TEKS BACAAN:
● ● ●

29 Juli 2007

Mari Belajar Swi-phoa (1)


Menguasai Matematika Tanpa Kalkulator



Wong Chin Na
wongchinna@hotmail.com,

UNTUK belajar Sipoa, atau swi-phoa, atau swan-phan, atau sempoa maka kita harus memegang alatnya, tidak bisa hanya dibayangkan saja. Sekarang di Indonesia ada swi-phoa sistem China, ada swi-phoa sistem Jepang. Yang akan saya bicarakan disini adalah swi-phoa sistem China. Kebetulan saya pernah mendalaminya sedikit.

Swi-phoa umumnya terdiri dari 13 atau 15 batang vertikal, di mana masing-masing batang terdiri dari 7 buah biji, 2 biji di bagian atas dan 5 biji di bagian bawah. Pada kayu pembagi horizontal, setiap 3 baris ada tanda, untuk memberikan tanda satuan, ribuan, jutaan, dst. Pada baris ketiga dari kanan biasanya ada tanda merah, untuk menunjukkan posisi satuan. Baris
pertama dan kedua untuk desimal (di belakang koma).

Untuk mudahnya, mulai baris ketiga dari kanan (tanda merah) ke arah kiri kita beri nomor urut 1, baris ke 4 = no.2, baris ke 5 = no.3, dan seterusnya. Baris kesatu dan kedua tidak usah diberi nomor.

Lima biji bawah nilainya = 1 biji di atasnya = 5 hitungan. Biji yang di bawah, berturut-turut dari no.1, 2, 3, 4, dst nilainya 1, 10, 100, 1.000 dst, Biji yang diatas nilainya 5, 50, 500, 5.000 dst. Lima biji bawah dapat dipertukarkan dengan 1 biji atas.

PENEMPATAN ANGKA.

Sekarang kita letakan di bagian bawah, mulai no.5 - 1 biji; no.4 - 2 biji; no.3 - 3 biji; no.2 - 4 biji dan no.1 - 5 biji.

Apa yang kita lihat di papan swi-phoa adalah angka 12.345 (dua belas ribu tiga ratus empat puluh lima). Untuk sementara desimal kita abaikan. Latihlah berulang kali sampai kita hafal cara menempatkan angka di papan swi-phoa. Tahap berikutnya kita coba untuk menempatkan angka 123.456.789 (seratus dua puluh tiga juta, empat ratus lima puluh enam ribu, tujuh ratus delapan puluh sembilan).

Letakan pada lajur no.9 s/d 5 berturut-turut : 1 biji; 2 biji; 3 biji; 4 biji; dan 5 biji. Semuanya biji yang ada di bagian bawah. Kemudian pada lajur no.4 letakan 1 biji di bagian atas + 1 biji di bagian bawah, nilainya = 6. Pada lajur no.3 letakan 1 biji di atas + 2 biji di bawah, nilainya = 7. Pada no.2 letakan 1 biji di atas + 3 biji di bawah, nilainya = 8. Pada no.1 letakan 1 biji di atas + 4 biji di bawah, nilainya = 9.

● ● ●

DATA TERSEDIA:

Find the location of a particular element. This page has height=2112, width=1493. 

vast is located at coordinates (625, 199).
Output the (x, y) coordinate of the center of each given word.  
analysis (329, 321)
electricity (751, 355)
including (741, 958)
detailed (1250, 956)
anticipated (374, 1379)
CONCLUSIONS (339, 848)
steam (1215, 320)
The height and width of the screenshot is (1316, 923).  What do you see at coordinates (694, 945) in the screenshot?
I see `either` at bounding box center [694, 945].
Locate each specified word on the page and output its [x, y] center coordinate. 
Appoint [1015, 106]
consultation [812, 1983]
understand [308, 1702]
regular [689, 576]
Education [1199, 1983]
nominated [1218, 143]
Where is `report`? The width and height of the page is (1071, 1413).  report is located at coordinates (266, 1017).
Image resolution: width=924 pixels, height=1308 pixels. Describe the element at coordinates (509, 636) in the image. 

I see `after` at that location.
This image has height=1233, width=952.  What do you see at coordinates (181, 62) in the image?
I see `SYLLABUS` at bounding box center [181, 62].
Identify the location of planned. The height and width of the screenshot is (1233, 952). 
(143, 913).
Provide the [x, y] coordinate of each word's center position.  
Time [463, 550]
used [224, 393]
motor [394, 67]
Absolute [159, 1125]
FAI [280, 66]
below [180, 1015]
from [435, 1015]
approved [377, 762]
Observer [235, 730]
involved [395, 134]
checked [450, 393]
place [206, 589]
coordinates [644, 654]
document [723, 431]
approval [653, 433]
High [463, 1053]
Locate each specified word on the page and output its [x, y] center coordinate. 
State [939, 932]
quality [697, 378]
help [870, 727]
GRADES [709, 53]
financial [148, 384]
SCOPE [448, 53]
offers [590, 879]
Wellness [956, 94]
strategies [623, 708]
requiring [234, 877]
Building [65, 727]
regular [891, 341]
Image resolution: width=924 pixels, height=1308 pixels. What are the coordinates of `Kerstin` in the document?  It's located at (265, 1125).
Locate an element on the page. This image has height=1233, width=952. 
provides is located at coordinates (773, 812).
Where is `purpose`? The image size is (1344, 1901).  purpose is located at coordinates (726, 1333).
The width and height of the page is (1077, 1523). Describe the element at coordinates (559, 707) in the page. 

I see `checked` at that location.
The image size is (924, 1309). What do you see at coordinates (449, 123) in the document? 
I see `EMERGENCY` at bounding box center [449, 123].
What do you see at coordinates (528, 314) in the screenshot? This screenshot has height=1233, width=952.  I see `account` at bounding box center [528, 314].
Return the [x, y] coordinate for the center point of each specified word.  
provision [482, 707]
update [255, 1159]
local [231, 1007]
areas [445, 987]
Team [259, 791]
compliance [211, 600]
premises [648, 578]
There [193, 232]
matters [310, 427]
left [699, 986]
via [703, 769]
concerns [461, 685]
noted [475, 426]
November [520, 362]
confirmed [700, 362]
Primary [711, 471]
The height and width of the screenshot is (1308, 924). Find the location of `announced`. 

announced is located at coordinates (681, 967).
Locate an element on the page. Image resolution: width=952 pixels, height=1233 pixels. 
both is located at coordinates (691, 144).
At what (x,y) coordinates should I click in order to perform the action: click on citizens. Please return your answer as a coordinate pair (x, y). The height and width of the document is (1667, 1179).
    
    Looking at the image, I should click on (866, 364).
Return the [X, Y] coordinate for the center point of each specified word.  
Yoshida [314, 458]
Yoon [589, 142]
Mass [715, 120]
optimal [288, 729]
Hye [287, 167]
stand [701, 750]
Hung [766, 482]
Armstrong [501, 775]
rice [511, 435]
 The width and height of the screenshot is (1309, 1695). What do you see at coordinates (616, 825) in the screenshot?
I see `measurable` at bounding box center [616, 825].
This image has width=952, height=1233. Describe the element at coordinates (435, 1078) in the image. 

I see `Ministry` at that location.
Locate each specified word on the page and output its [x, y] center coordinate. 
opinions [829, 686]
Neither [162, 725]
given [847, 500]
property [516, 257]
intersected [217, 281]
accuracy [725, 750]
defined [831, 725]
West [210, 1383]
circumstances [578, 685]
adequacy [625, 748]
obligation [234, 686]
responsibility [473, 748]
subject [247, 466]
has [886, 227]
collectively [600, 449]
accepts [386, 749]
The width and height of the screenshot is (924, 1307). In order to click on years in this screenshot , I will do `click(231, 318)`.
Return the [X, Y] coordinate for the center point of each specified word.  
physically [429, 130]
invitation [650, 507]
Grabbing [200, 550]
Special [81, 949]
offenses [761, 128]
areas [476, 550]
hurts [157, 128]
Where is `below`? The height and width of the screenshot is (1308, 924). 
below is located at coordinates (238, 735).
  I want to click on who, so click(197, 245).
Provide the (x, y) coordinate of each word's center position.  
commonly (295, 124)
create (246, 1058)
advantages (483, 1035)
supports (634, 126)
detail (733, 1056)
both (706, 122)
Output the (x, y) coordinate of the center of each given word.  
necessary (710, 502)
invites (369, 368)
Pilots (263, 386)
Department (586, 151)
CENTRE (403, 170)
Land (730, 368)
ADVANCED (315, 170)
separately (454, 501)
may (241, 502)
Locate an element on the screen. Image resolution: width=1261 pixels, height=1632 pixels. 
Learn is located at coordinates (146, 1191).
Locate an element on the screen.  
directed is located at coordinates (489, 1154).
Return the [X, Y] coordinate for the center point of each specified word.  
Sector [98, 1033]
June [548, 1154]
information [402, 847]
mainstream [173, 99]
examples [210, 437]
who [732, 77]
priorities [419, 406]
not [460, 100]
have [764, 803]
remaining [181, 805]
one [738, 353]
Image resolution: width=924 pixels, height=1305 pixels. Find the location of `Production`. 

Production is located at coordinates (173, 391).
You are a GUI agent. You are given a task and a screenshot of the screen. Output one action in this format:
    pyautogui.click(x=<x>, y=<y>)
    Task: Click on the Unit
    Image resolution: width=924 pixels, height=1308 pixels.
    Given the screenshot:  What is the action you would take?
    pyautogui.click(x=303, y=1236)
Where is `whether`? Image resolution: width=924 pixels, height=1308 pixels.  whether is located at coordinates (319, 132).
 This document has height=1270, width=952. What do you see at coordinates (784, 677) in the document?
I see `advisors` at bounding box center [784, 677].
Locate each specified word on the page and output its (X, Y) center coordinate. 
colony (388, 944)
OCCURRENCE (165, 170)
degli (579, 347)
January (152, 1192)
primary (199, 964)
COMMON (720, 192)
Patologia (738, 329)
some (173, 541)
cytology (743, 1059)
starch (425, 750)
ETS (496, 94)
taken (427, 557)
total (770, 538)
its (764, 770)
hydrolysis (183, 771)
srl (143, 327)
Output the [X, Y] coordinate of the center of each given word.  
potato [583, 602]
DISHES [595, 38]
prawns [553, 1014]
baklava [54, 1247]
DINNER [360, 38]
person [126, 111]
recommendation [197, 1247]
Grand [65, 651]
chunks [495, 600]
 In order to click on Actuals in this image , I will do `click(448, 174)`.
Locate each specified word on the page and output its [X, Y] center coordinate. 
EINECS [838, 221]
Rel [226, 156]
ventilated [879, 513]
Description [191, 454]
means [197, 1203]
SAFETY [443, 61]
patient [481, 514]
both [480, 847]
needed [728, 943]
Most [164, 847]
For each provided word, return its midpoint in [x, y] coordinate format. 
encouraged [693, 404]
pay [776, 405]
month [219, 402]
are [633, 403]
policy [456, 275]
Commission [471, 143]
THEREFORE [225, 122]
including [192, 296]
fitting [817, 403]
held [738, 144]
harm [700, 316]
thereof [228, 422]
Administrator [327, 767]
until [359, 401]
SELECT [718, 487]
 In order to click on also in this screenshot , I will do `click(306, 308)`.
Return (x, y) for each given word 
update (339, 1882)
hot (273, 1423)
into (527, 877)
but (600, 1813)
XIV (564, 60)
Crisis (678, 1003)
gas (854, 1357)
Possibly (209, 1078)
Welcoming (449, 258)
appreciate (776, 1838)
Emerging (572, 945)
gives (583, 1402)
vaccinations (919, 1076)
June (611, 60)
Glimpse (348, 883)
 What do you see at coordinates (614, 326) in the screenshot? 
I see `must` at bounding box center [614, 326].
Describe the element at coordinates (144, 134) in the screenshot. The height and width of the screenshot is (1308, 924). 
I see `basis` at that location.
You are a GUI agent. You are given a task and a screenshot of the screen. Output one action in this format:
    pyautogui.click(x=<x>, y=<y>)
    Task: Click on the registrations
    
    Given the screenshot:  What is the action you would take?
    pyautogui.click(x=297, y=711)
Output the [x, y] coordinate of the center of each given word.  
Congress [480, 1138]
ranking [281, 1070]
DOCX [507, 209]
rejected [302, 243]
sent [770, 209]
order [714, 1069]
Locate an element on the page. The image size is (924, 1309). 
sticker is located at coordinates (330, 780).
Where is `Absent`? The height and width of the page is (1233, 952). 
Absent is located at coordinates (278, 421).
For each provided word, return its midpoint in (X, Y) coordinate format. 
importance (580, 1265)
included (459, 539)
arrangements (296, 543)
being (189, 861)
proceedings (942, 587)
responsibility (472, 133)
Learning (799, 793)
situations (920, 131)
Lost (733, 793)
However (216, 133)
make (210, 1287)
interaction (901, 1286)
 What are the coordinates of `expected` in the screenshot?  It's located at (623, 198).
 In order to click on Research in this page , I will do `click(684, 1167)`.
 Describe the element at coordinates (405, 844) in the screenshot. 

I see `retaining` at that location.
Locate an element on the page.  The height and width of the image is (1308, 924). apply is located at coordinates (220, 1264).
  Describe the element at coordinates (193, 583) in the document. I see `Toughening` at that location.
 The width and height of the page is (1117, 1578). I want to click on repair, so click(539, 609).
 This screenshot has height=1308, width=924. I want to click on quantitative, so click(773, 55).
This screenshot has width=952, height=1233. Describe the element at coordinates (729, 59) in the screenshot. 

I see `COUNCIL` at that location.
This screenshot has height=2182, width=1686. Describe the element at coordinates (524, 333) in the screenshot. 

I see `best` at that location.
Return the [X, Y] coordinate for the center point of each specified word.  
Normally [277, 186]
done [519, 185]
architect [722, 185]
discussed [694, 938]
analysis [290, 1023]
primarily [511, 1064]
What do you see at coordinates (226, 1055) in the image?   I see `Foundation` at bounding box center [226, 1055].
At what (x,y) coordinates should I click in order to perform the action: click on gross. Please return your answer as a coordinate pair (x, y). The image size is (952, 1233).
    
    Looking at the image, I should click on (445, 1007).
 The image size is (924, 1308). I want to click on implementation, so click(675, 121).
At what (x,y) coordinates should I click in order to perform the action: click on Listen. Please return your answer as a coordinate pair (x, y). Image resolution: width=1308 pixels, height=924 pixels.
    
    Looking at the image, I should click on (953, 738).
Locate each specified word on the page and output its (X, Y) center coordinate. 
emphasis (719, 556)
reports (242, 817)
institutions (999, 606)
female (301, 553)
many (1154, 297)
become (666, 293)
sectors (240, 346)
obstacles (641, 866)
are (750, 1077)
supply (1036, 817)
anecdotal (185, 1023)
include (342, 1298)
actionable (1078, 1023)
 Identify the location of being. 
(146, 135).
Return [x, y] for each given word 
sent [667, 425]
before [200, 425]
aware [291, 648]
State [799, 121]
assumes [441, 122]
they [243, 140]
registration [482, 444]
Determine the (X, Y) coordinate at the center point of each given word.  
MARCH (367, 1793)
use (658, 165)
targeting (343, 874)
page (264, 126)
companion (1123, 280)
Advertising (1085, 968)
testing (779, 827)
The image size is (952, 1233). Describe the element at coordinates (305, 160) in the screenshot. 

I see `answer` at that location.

● ● ●

DAFTAR TUGAS:
1 > Salin bagian teks tentang swi-phoa mulai dari "Swi-phoa umumnya terdiri" sampai dengan "1 biji atas.".
2 > Dalam kalimat pembukanya, nama apa saja yang dipakai teks tentang swi-phoa untuk menyebut alat tersebut?
Jawablah hanya berdasarkan teks tentang swi-phoa.

PEMBAHASAN JAWABAN:
1 >
Swi-phoa umumnya terdiri dari 13 atau 15 batang vertikal, di mana masing-masing batang terdiri dari 7 buah biji, 2 biji di bagian atas dan 5 biji di bagian bawah. Pada kayu pembagi horizontal, setiap 3 baris ada tanda, untuk memberikan tanda satuan, ribuan, jutaan, dst. Pada baris ketiga dari kanan biasanya ada tanda merah, untuk menunjukkan posisi satuan. Baris
pertama dan kedua untuk desimal (di belakang koma).

Untuk mudahnya, mulai baris ketiga dari kanan (tanda merah) ke arah kiri kita beri nomor urut 1, baris ke 4 = no.2, baris ke 5 = no.3, dan seterusnya. Baris kesatu dan kedua tidak usah diberi nomor.

Lima biji bawah nilainya = 1 biji di atasnya = 5 hitungan. Biji yang di bawah, berturut-turut dari no.1, 2, 3, 4, dst nilainya 1, 10, 100, 1.000 dst, Biji yang diatas nilainya 5, 50, 500, 5.000 dst. Lima biji bawah dapat dipertukarkan dengan 1 biji atas.

2 > Sipoa, swi-phoa, swan-phan, sempoa